Methods : This analysis used data from the Infant Aphakia Treatment Study (IATS) that randomized 1 to 6 month old infants with a unilateral congenital cataract to optical correction with an intraocular lens (IOL) or contact lens after cataract surgery. The IATS protocol mandated that spectacles be prescribed for all children in the IOL group one month after cataract surgery and for both groups at age 2 years for near correction. Spectacles were provided at no charge to patients. A total of 114 children were enrolled between 2004 and 2009. Visual acuity was assessed by a traveling examiner at age 4.5 years. Follow-up examinations were performed at specified intervals to age 5 years. Spectacles adherence was assessed by retrospective telephone interviews every 3 months and annual prospective diaries. The telephone interview at age 5 years and the diary completed at age 49 months were used to evaluate spectacle adherence. One patient was lost to follow-up.
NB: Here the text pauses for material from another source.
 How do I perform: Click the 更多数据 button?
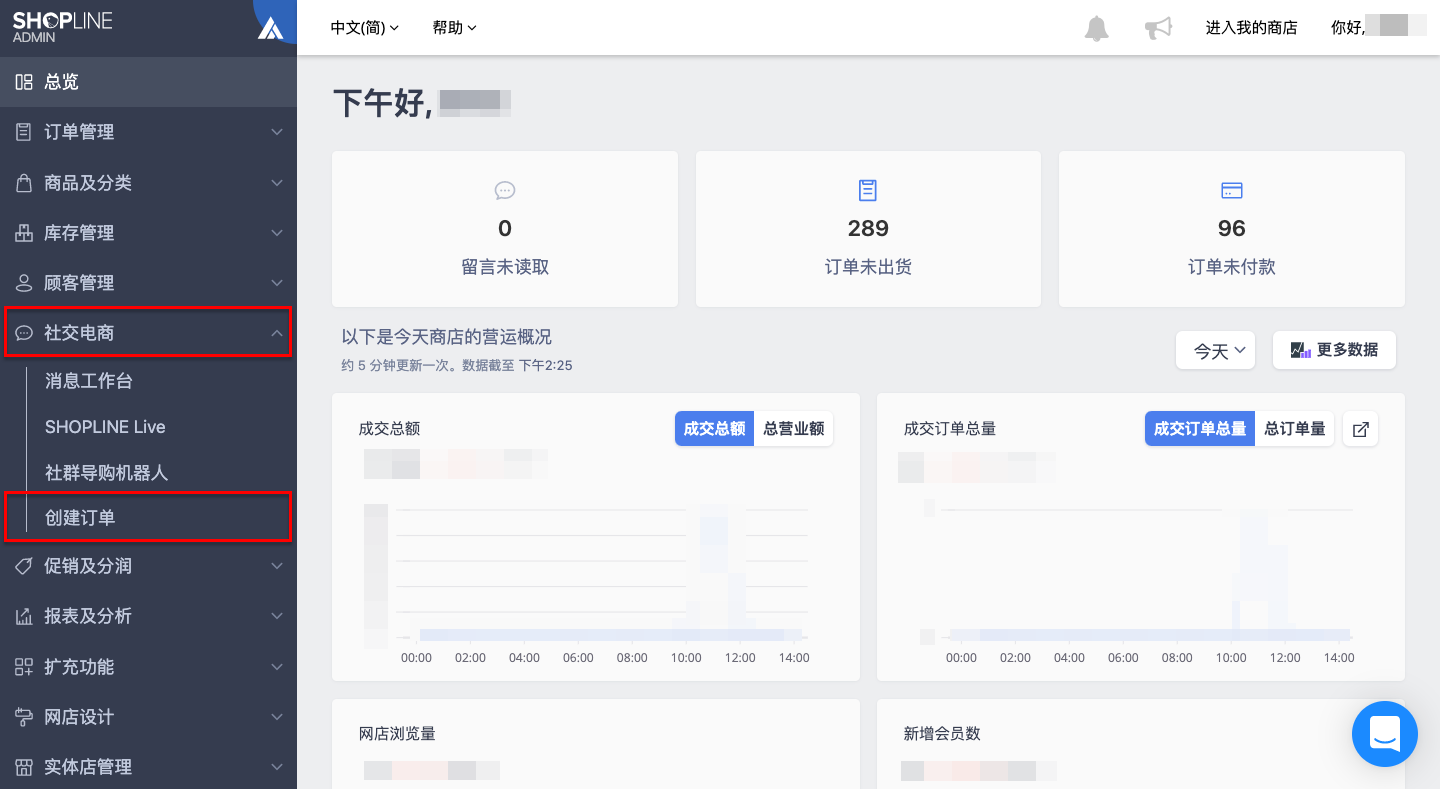(x=1334, y=350)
Results : At the 5 year visit, 98 of 113 (87%) of the participants were known to have been prescribed spectacles. All 56 patients in the IOL group and 47 of 57 (81%) patients in the contact lens group were prescribed spectacles. Among patients with 20/200 or worse vision in their treated eye, 6 of 55 (11%) had not been prescribed spectacles compared to 9 of 57 (16%) with better than 20/200 vision (p=0.45). Sixteen of 55 (29%) patients with 20/200 or worse vision reported no spectacle use whereas only 10 of 55 (17%) patients with better than 20/200 vision reported no spectacle use (Figure 1).

Conclusions : About 20% of children with unilateral aphakia were not prescribed spectacles even though it was mandated by the IATS protocol. Parents reported no spectacle use in nearly 30% of children with 20/200 or worse vision at age 5 years. Spectacle wear should be strongly encouraged in children after unilateral congenital cataract surgery particularly when vision is reduced in the treated eye.

This is an abstract that was submitted for the 2018 ARVO Annual Meeting, held in Honolulu, Hawaii, April 29 - May 3, 2018.